**Stored rows**
+++
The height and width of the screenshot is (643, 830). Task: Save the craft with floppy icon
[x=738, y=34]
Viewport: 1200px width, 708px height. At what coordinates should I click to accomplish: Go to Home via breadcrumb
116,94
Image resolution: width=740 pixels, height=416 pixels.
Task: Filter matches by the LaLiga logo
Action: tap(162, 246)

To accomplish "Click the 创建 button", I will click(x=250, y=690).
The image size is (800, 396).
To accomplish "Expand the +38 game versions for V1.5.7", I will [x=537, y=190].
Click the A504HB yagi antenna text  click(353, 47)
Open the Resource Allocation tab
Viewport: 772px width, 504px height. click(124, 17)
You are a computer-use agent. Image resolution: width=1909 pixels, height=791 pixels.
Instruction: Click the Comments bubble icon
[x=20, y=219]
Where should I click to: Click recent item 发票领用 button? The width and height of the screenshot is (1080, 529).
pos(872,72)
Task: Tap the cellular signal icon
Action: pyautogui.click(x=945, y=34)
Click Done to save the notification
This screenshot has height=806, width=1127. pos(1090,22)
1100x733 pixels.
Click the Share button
+++
**Short problem**
Could you set out every line of the listing above as a JSON list of strings, one string per line, with blank lines left out?

**Solution to this problem**
[
  "The height and width of the screenshot is (643, 830). Task: Save the craft with floppy icon",
  "[x=738, y=34]",
  "Viewport: 1200px width, 708px height. At what coordinates should I click to accomplish: Go to Home via breadcrumb",
  "116,94",
  "Image resolution: width=740 pixels, height=416 pixels.",
  "Task: Filter matches by the LaLiga logo",
  "Action: tap(162, 246)",
  "To accomplish \"Click the 创建 button\", I will click(x=250, y=690).",
  "The image size is (800, 396).",
  "To accomplish \"Expand the +38 game versions for V1.5.7\", I will [x=537, y=190].",
  "Click the A504HB yagi antenna text  click(353, 47)",
  "Open the Resource Allocation tab",
  "Viewport: 772px width, 504px height. click(124, 17)",
  "You are a computer-use agent. Image resolution: width=1909 pixels, height=791 pixels.",
  "Instruction: Click the Comments bubble icon",
  "[x=20, y=219]",
  "Where should I click to: Click recent item 发票领用 button? The width and height of the screenshot is (1080, 529).",
  "pos(872,72)",
  "Task: Tap the cellular signal icon",
  "Action: pyautogui.click(x=945, y=34)",
  "Click Done to save the notification",
  "This screenshot has height=806, width=1127. pos(1090,22)",
  "1100x733 pixels.",
  "Click the Share button"
]